Innovations at the convention

C. Jinarājadāsa wrote of several innovations introduced at the Golden Jubilee Convention. The Bhārata Samāj group performed its new Pūja ritual and opened its new temple on the grounds at Adyar. The Buddhist Shrine was another new structure

At the suggestion of Jiddu Krishnamurti, each day of the Convention commenced with recitation of Prayers of the Religions, a custom that has continued through the years. In addition, CJ arranged to redecorate the Great Hall at headquarters with symbols of the world's religions. He said:

Another innovation of Mr. Krishnamurti that has definitely "caught on" in India is the brief commemoration of all the religions usually called "The Prayers of the Religions". The day he arrived with Dr. Besant I was in the Great Hall, where scaffoldings were up and the workmen were putting the new symbols of all the religions in place of some meaningless ones which had been placed there by Colonel Olcott. There was one special niche where there was a beautiful marble statue of two children by Miss Henny Diderichsen of Copenhagen. While we had in four niches figures in rilievo of Jesus Christ, Gautama Buddha, Shri Krishna and Zoroaster, there was nothing for Islām in the Hall. As Islām forbids any image and as none has ever existed of the Prophet Muhammad, I determined to put in the niche, where there was this statue of the children, a beautiful arabic inscription concerning the Koran which appears in the edition published by the Ahmadiya Movement of Lahore. This inscription was enlarged to the required size, cut out in plaster board and a Muslim plasterer employed to place the inscription.

As the party arrived from England and were met in the Hall, I pointed out to Dr. Besant and Mr. Krishnamurti my innovations in the Hall, making the Hall representative of the chief religions, living and extinct. Then suddenly Mr. Krishnamurti made the suggestion: Won't it be a good idea to begin each day of Convention with the prayers of all the religions?" This was on November 25. As the Master K. H. had in 1883 desired that there should be a Buddhist shrine at Adyar, and had sent a donation, I jumped at Mr. Krishnamurti's suggestion. I had little time to organize what was necessary and obtain from the various communities in India the necessary brief prayers. These were reprinted in the original languages with an English translation opposite. The pamphlet was ready for Convention. This ceremony of the Prayers of the Religions has made a profound impression on all in India as showing the brotherhood existing among the religions and the reverence by Theosophists towards them all. It is the first invariable function at all Theosophical conventions and Federations in India. Of course only a member of a particular religion repeats the prayers of his religion. The brief ceremony is also used at the assembly in the morning in certain Theosophical schools.
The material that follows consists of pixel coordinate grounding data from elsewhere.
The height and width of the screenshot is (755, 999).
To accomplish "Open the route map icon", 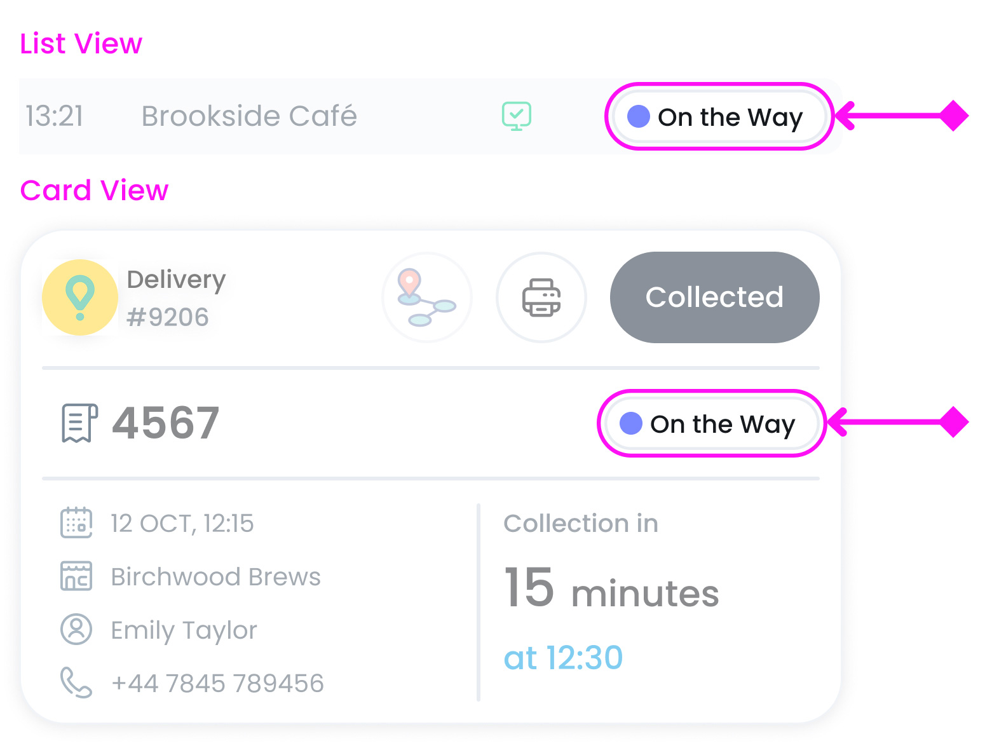I will [426, 297].
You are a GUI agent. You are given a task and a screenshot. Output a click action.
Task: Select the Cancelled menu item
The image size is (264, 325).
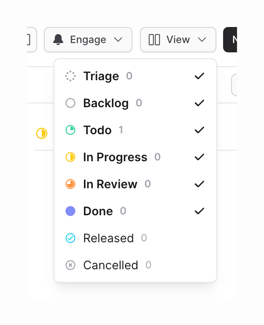point(110,265)
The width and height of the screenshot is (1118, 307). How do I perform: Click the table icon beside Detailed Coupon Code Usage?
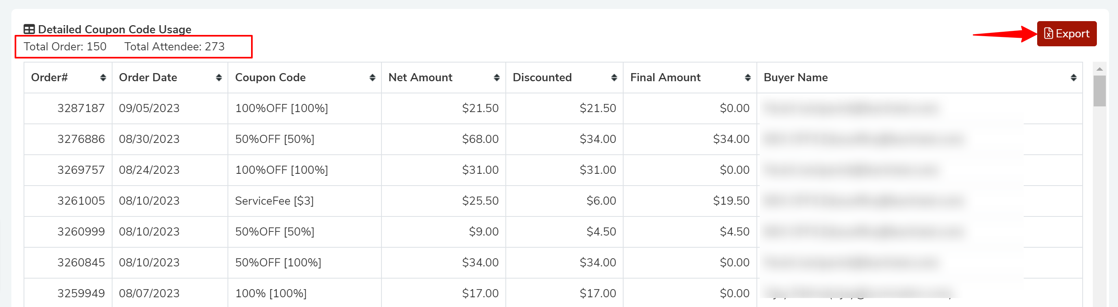point(29,29)
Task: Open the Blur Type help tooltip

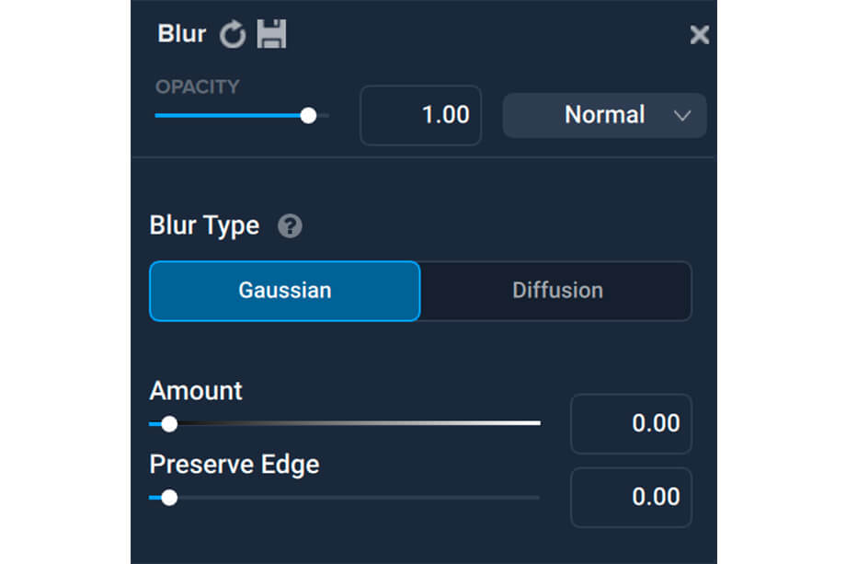Action: 290,225
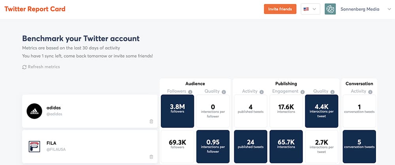Expand the Sonnenberg Media account menu
Screen dimensions: 395x165
(x=389, y=9)
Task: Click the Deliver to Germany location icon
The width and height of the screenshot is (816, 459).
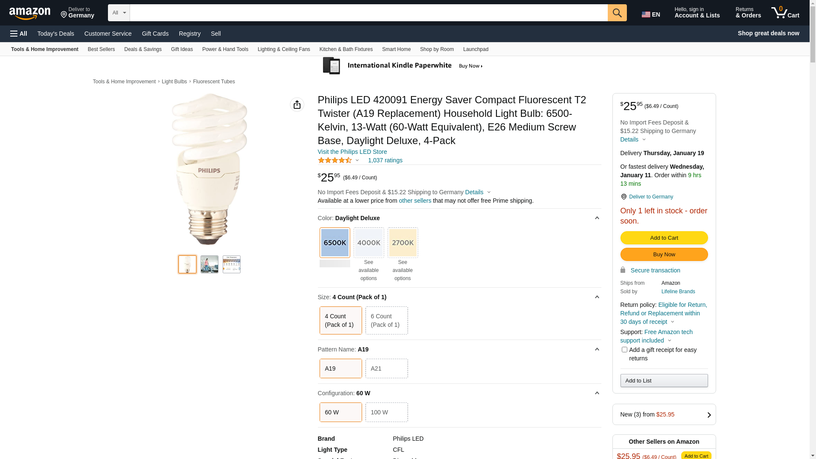Action: click(x=623, y=197)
In addition, then to the very striking Bhārata Samāj ritual initiated by Mr. Krishnamurti, his stay at Adyar during the Jubilee Convention of 1925 is commemorated also by this most significant observance, "The Prayers of the Religions".[1]
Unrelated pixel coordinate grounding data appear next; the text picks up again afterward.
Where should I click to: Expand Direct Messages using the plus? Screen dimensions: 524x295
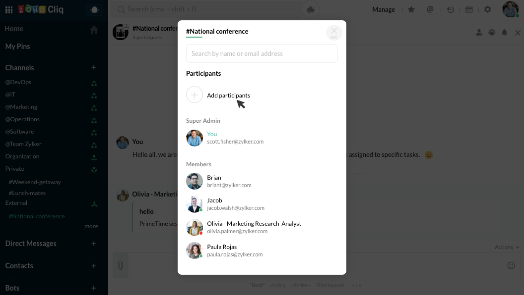[93, 244]

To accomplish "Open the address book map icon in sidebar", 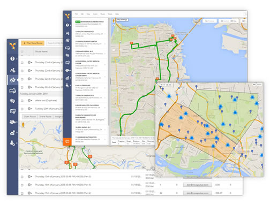I will [x=13, y=111].
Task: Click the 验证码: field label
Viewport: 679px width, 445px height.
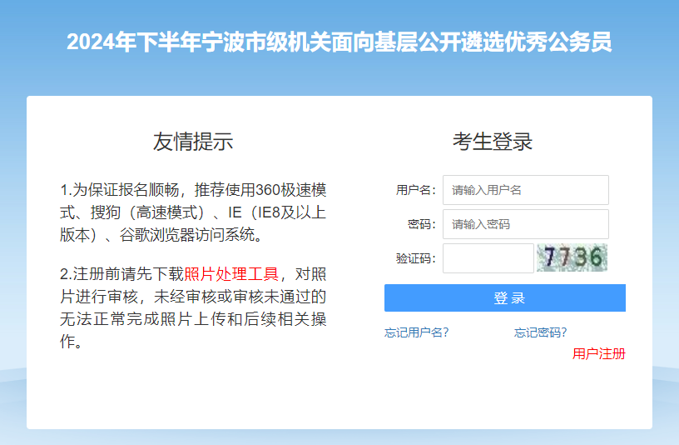Action: [x=416, y=258]
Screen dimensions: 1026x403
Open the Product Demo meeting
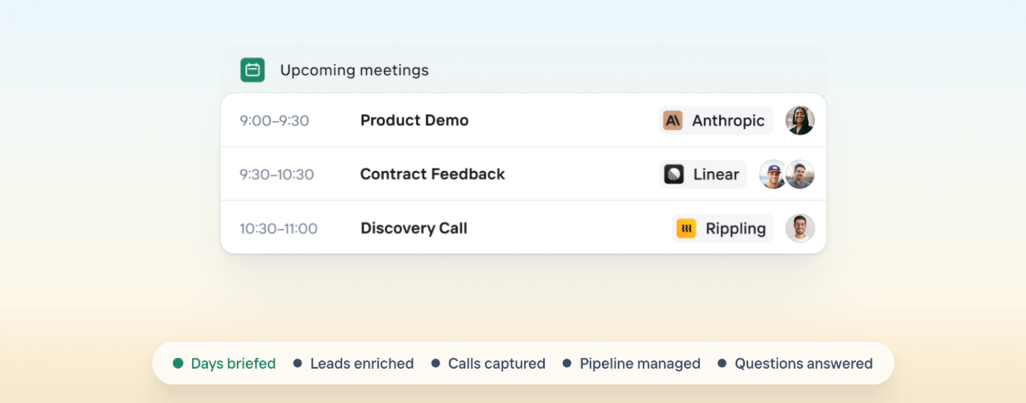(415, 120)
Another innovation at the Jubilee was the Invocation of Annie Besant, known as "O Hidden Life." It is recited at the conclusion of the Prayers of the Religions.

Account of U. G. Krishnamurti

U. G. Krishnamurti was seven years old when he attended the Jubilee. He later wrote this account:

On the 29th December 1925, the Golden Jubilee function took place in Adyar. It was a regal affair. Scores of people from all over the world participated in the celebration with great fervor. It was here that U.G. saw and heard J. Krishnamurti speak for the first time. As an orator, Krishnamurti did not impress U.G. On the stage the man stammered and struggled for words. Compared to Annie Besant (whose oratory, according to U.G., could make inanimate objects pulsate with life), Krishnamurti was a 'pygmy'.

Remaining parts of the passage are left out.